彼ははじめて出逢ったあの日とは違って、たくさん話した。



「ほら、シナモンとか味が独特だし、苦手な人多いから、おんなじ嗜好の人見つけると嬉しいな。きっと僕たち似たもの同士、だね」



似た者同士。


きっとそうだと思った。今時のファッションに身を包むよりシンプルなものや自分に似合うものだけを着用するところも、集団の中では聞き手にまわることも、チャイが好きなことも。

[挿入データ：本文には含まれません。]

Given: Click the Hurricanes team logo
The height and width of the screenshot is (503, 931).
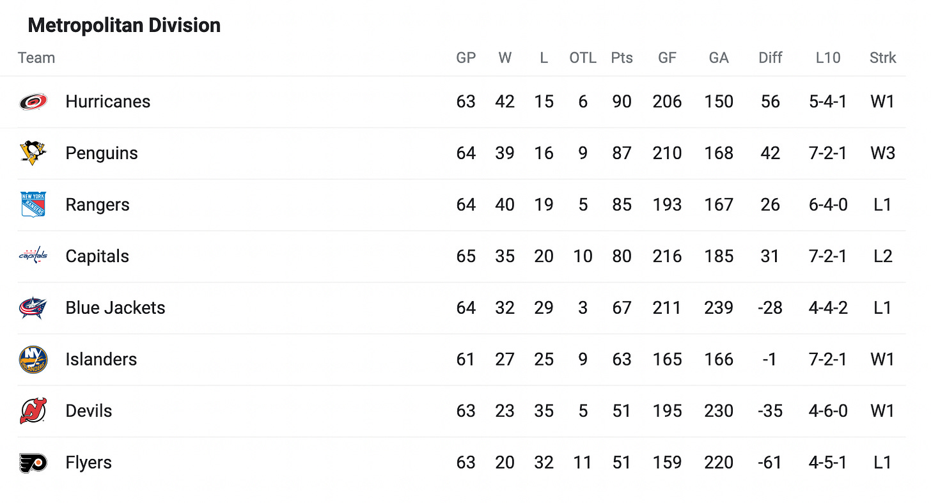Looking at the screenshot, I should pos(33,102).
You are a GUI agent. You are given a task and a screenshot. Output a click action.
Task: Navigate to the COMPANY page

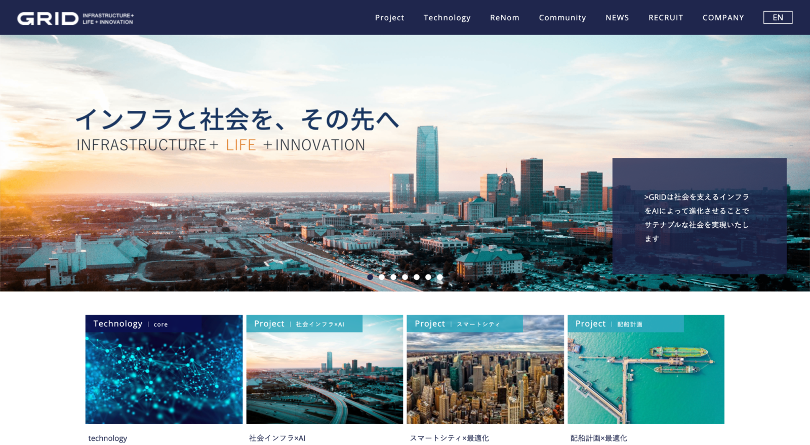pyautogui.click(x=723, y=18)
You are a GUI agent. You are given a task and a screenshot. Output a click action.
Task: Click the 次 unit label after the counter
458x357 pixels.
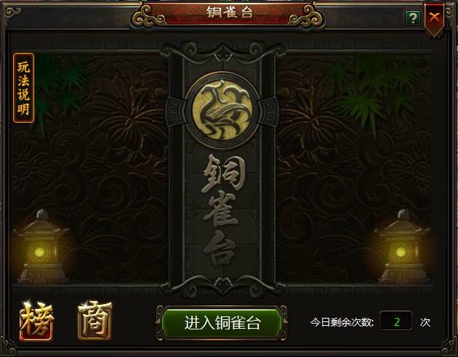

ただそれだけだけど、それだけで充分だった。きっと他にもたくさん彼と似たところはあるだろうし、逆に全く正反対なところもあるだろう。けれど、あたしたちは、互いが互いに惹かれあうことを誰に言われることもなく確信していた。あたし達にはこれ以上の会話なんて必要なかったし、逆にくだらない会話が必要だった。


他人から見れば中学生同士のようなくだらない会話も彼と話すだけでまるで宇宙の真理を語っているかのような錯覚に陥った。ほんとおおげさだけどね。でもあたしにはそれくらい彼の話が魅力的だってこと。



彼はとても上手な聞き手ではあったけど、それ以上にとても上手な話し手でもあった。彼は意図して聞き手にまわるけれど、だからと言って話さないわけではなく、こうしてあたしと話す時はお喋りなくらい話してくれた。彼が何を話してもそれはあたしの脳にしっかりと焼きついたし、彼の話すことはあたしの脳に鮮明に映像として流れる。それくらい上手に話す。


だから、最初こそ緊張で口の開けなったあたしも、ゆっくりと優しく耳に入る彼の声に誘われて、彼らと別れる頃にはいつものあたしらしく話せるようになってはいたし、無理して笑ったり話を合わせて気疲れするようなこともなかった。そしてどちらともなく連絡先を交換したのは、あたしにとってまさに奇跡としか言いようのない出来事だったけれど、友人から言わせれば、それはつくられた偶然による必然、とのことだった。




「いかに『偶然』『奇跡』をそれらしく見せるのかが大事なんだよ。自らの手によって『作られた偶然』をいかに『偶然』『奇跡』『運命』と思わせるかが女の仕事。女は産声を上げた瞬間から女優って言うでしょ?女にとって生きることは舞台を駆け巡る女優と一緒!メイクしたりお洒落したり、口調や仕草を可愛くして、恋をする。ぜーんぶ女優としての役作りなのよ?さしずめあんたはデビューしたての新人女優ってとこね!」




さっさとあの男を落してきなさい、と茶目っけたっぷりに話す彼女たちはどんな女優よりも綺麗で堂々としていた。



「連絡先交換したんでしょ?こっからは自分でやんなさいよー?」

「そうそう、『偶然』なんてそう何度も作ってあげないよ」

「自分たちの『偶然』つくりで大変なんだから!」




こっからは自分の手で世界をつくらないといけない。



けれどそれはとても楽しくて幸せな舞台。